About
PendriveGPT is a portable, self-contained artificial intelligence environment. It enables the execution of Large Language Models (LLMs) directly from a high-speed USB flash drive.
The primary objective is the provision of advanced AI capabilities with absolute data privacy, zero latency dependency on external networks, and hardware portability.
How does PendriveGPT work?
The system operates through three primary components:
- Hardware: High-speed NVMe-based USB interface facilitates rapid model weight transfer to system RAM.
- Inference Engine: Utilizes a compiled C/C++ engine (llama.cpp) to execute tensor calculations directly on the host CPU. No dedicated GPU is required.
- Model Weights: Employs quantized GGUF format files. This compression technique reduces memory footprint while preserving statistical accuracy.
Memory and Conversation History
Does PendriveGPT remember my previous conversations?
No. PendriveGPT does not retain historical conversation data after session termination.
How does PendriveGPT memory work?
Memory operates exclusively within the volatile RAM of the active browser tab. The system stores dialogue turns in a temporary data array. This array is transmitted to the local server during each request to maintain context. If you plug PendriveGPT into another device, it'll start clean.
Why is that?
This architecture guarantees absolute privacy. Execution of the reset command initiates an immediate data purge. The elimination of local database files prevents unauthorized access to user interactions.
System Attributes: Safe, Offline, Portable, Free
- 100% Safe: Zero telemetry or data extraction. Information processing occurs exclusively on the host hardware. External data transmission is disabled.
- Offline: The server process binds to the local loopback address (`localhost`). Internet connectivity is not required for inference generation.
- Portable: The engine binaries, HTML user interface, and model weights reside entirely on the USB storage device. Host operating system installation is unnecessary.
- Free: The architecture utilizes open-source software and open-weights models. Operation incurs zero subscription fees or API costs.
AI Model and Licensing
What LLM model runs PendriveGPT?
The default configuration utilizes the Meta Llama 3.1 8B Instruct model. Model weights are quantized to 4-bit format (GGUF) for optimal execution on consumer-grade hardware.
What kind of license does it allow?
The Meta Llama 3.1 Community License governs usage. This license permits research and commercial application. Commercial use is restricted only if monthly active users exceed 700 million.
System Requirements
Hardware specifications for optimal inference generation:
- Processor (CPU): Multi-core processor with AVX2 instruction set support.
- Memory (RAM): 16 GB system memory recommended.
- Interface: USB-C 3.2 Gen 2 (10 Gbps) or Thunderbolt 3/4 port.
- Operating System: Windows 10/11 (64-bit) or macOS (11.0 or newer).
FAQ (Frequently Asked Questions)
How does an offline AI run on a USB drive?
It utilizes quantized GGUF neural network weights and a localized inference engine executing directly on the host machine's RAM without internet connectivity.

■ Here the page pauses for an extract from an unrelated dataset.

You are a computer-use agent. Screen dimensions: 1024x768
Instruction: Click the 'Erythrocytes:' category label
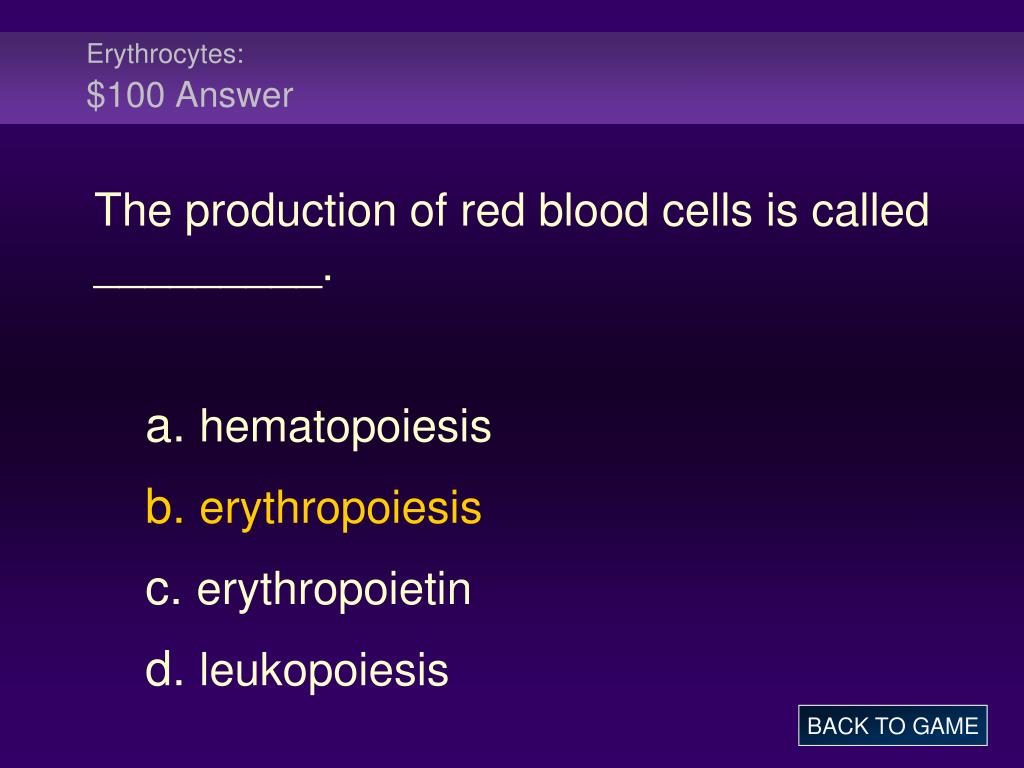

Is data private with an air-gapped LLM?
Yes. Zero telemetry is guaranteed. Prompts and documents remain strictly within the local computing environment.
Can the neural network model be updated?
Advanced procedure with risk of system failure. Not recommended for standard users. Upgrading requires replacement of the .gguf file in the /models directory and manual modification of the launcher script parameters.
What operating systems are compatible with PendriveGPT?
Compatible with Windows (10/11), macOS (Apple Silicon M-series and Intel), and Debian-based Linux distributions. No driver installation required.
Do I need a dedicated GPU to run this offline AI?
No dedicated graphics processing unit (GPU) is required. The system is optimized for CPU inference, utilizing the host machine's standard processor and RAM.
How much RAM is required on the host computer?
A minimum of 8 GB of RAM is required for stable execution of the quantized language models. 16 GB is optimal for increased token generation speed.
Does the USB drive store my chat history?
No. Inference occurs in the volatile RAM of the host machine. Disconnection of the drive permanently deletes the session context. Zero persistent storage of prompts.
Does it work on mobile phones or tablets?
The architecture is designed for desktop operating systems. Incompatible with iOS and Android due to local binary execution restrictions on mobile platforms.
Is it possible to install an AI on a pendrive?
Yes. The installation requires a portable inference engine and a quantized language model file stored on a high-speed USB flash drive.
How to install an AI on a pendrive?
Download a compiled binary of an inference engine. Download a compatible quantized model. Place both in the USB drive directory. Create an execution script to launch the engine with the model file as a parameter. PendriveGPT automates this integration.
How does a portable AI work?
A portable AI executes neural network calculations using the host computer's CPU and RAM. The USB drive acts exclusively as the storage medium for the engine binaries and model weights.
Why does the system fan speed increase during use?
Inference generation requires intensive mathematical calculation. High CPU utilization generates thermal output, prompting active cooling mechanisms.